Web environments can support non-specialist access to prestigious and complex scholarly archives. We report on the creation and evaluation of webcomics that incorporate hyperlinks, a technological innovation that makes digitised artefacts from the Gertrude Bell Archive visible to learners. This shows readers the need to examine the evidence on which interpretations are based: an issue fundamental to academic researchers and archivists, but that might otherwise be obscured in educational and entertainment media. Moving beyond the established use of digitised archives by academic researchers, we explore wider issues of access and use. Quantitative analytics suggest readers read all pages of the comic and accessed digitised sources. Qualitative feedback and consultation with young people found the hyperlinked webcomics to be credible comics in their own right as well as their value as situated points of entry to archive material. Observed reader behaviour identified opportunities to encourage more structured exploration of the digitised archive.

Acknowledgments

The authors thank the Newcastle University Library Education Outreach Team for their invaluable involvement in this project. Earlier versions of this paper were presented at the symposium Gertrude Bell: Her Life, Work, and Legacy (Newcastle University 2017) and at Comics Forum conference (Leeds, 2016).

Data availability statement

The qualitative data that support the findings of this study are available from the corresponding author [LW] upon reasonable request. The quantitative data that support the findings of this study are not publicly available as the detail collected by Google Analytics could compromise the privacy of individuals.

Disclosure statement

No potential conflict of interest was reported by the authors. Lydia Wysocki and John Miers note their respective ongoing practices as comics creators and publishers, and do not consider this a conflict of interest.

Additional information

Funding

This work was supported by a small internal competitive grant from Newcastle University Institute for Creative Arts Practice (£4980 to cover artist-writer time, editorial time, web developer time, travel expenses; academic and archive team time as a contribution in kind).

Notes on contributors

Lydia Wysocki

Lydia Wysocki is a Research Associate in Education, and is also pursuing her PhD in Education (ESRC/NEDTC funded), at Newcastle University. She founded and leads Applied Comics Etc, working with comics creators and subject specialists to use comics for specific informative and educational purposes.

Mark Jackson

Mark Jackson is Senior Lecturer in Archaeology at Newcastle University. His research is based mostly on the Eastern Mediterranean with a focus on Turkey, Greece and Cyprus. As Manager of the Gertrude Bell Photographic Archive he has a research interest in Bell and other archaeologists of the 19th and early 20th century.

John Miers

John Miers is a cartoonist and researcher at University of the Arts London (Central Saint Martins and London College of Communication).

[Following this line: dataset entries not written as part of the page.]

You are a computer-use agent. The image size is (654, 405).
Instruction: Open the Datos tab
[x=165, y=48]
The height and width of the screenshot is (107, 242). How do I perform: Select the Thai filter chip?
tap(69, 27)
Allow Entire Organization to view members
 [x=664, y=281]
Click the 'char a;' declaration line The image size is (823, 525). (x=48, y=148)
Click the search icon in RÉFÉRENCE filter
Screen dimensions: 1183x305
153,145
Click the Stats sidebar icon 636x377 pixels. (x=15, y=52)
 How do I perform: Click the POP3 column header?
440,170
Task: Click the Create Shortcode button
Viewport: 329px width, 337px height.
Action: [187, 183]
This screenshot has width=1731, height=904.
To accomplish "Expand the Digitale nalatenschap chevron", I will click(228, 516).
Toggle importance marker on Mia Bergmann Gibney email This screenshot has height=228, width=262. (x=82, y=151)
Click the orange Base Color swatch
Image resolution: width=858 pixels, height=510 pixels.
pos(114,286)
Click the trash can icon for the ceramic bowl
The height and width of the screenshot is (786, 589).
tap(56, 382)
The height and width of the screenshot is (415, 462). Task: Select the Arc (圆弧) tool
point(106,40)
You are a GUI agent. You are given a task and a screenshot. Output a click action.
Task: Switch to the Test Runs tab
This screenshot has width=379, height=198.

His interests include the connection between the comics medium and drawing practice, and the uses of visual metaphor.

Jane Webster

Jane Webster is Senior Lecturer in Historical Archaeology at Newcastle University. She is an Historical Archaeologist in the widest sense of that term. Her research crosses traditional frontiers (both temporal and disciplinary) but focuses on colonial material culture. She leads the Newcastle University branches of the Young Archaeologists Club (clubs for children aged 8–18).

Brittany Coxon

Brittany Coxon is an artist, designer, illustrator and photographer based in Newcastle upon Tyne, with a specialism in making websites for artists, educators and researchers.